>> begin Document text

Second of all, the affidavit doesn't state that if called to testify, I would find, would testify to the following. Nothing in there to that effect.
Third of all, the big problem here is that—Judge Macellaio died. This affidavit was signed by Judge Macellaio allegedly in 2007. I believe Judge Macellaio passed away approximately sometime in 2012, I believe, and there was plenty of opportunity, in fact, if that was the case to have Judge Macellaio, have that go before a notary and have that statement or that affidavit, if you want to call it that, notarized. That was never done, so it's defective on its face.
Second of all, assuming that it was notarized, I don't think it meets the requirements of the newly discovered evidence. It's basically something that, I just can't put my head on. Judge Macellaio hears the case, finds the guy guilty, and decides to not give him the mandatory life sentence. And he knows at the time of sentencing that he has to give him a life sentence, but he says, na, I think that statute is unconstitutional. I am not going to follow it. So he gives him 30 years.
Well, the Supreme Court thought otherwise. On a mandamus action, sends it back, and says, hey, you found the guy guilty. The statute says you have to do this. The statute has been declared constitutional. It's not a violation of the constitutional rights and, therefore, you must sentence him to life in prison. So he does that.

>> end Document text

» **Directions**
a) In the transcript excerpt on Judge Macellaio's affidavit:
(i) In what year was the affidavit allegedly signed?
(ii) How many years did Judge Macellaio first sentence the defendant to?
(iii) What kind of action led the Supreme Court to send the case back?
b) Write what comes next in the transcript excerpt on Judge Macellaio's affidavit, starting after its last sentence.
Nothing in the rows is needed here.

>> begin Data provided

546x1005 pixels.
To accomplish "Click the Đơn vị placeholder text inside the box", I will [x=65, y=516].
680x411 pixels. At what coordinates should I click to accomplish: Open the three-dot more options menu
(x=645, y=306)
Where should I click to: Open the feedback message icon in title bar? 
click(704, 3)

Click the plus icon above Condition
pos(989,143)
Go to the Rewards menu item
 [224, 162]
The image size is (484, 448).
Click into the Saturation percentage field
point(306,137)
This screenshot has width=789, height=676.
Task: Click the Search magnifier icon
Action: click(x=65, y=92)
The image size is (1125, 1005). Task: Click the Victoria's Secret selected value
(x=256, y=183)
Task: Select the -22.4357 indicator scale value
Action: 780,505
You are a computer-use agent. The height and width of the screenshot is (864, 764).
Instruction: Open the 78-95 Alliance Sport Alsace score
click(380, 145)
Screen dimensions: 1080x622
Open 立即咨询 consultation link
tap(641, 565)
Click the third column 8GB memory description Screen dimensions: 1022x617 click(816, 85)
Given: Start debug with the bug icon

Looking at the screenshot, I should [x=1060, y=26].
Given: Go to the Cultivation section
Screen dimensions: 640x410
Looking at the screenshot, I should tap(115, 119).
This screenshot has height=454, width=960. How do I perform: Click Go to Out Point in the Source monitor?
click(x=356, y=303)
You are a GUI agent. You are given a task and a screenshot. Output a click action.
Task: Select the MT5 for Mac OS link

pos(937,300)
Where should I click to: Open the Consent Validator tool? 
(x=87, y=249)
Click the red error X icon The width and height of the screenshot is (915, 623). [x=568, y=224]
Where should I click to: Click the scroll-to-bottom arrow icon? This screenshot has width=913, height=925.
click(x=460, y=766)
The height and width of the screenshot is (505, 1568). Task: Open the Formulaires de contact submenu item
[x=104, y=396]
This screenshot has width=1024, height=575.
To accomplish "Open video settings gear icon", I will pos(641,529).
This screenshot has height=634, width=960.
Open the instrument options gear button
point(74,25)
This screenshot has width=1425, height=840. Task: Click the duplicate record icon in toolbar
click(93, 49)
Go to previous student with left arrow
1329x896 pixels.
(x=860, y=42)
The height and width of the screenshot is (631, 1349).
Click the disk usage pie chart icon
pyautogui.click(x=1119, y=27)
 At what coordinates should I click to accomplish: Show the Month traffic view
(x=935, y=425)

>> end Data provided

» **Responses**
a)
(i) 2007
(ii) 30 years
(iii) A mandamus action

b)
And now six, seven years later, after he does that, he says, oh, you know what, thinking about it, I should have -- I don't think this guy was guilty, so I am filing an affidavit to that effect. It doesn't make any sense. You can't do that.
It's just -- the deliberate [sic] of the process of a finder of fact cannot be changed seven years later, otherwise every jury in the United States would be doing that. Defense attorneys would be going to jurors that were on this case, hey, don't you think you should change your mind about that. And then there would be a myriads [sic], the gates will be opened, the flood gates will be opened up to challenge any kind of decision or any kind of verdict. It's not possible."
Defendant now appeals.
¶ 17 ANALYSIS
¶ 18 Defendant contends his postconviction counsel failed to provide reasonable assistance, resulting in the dismissal of his successive postconviction petition.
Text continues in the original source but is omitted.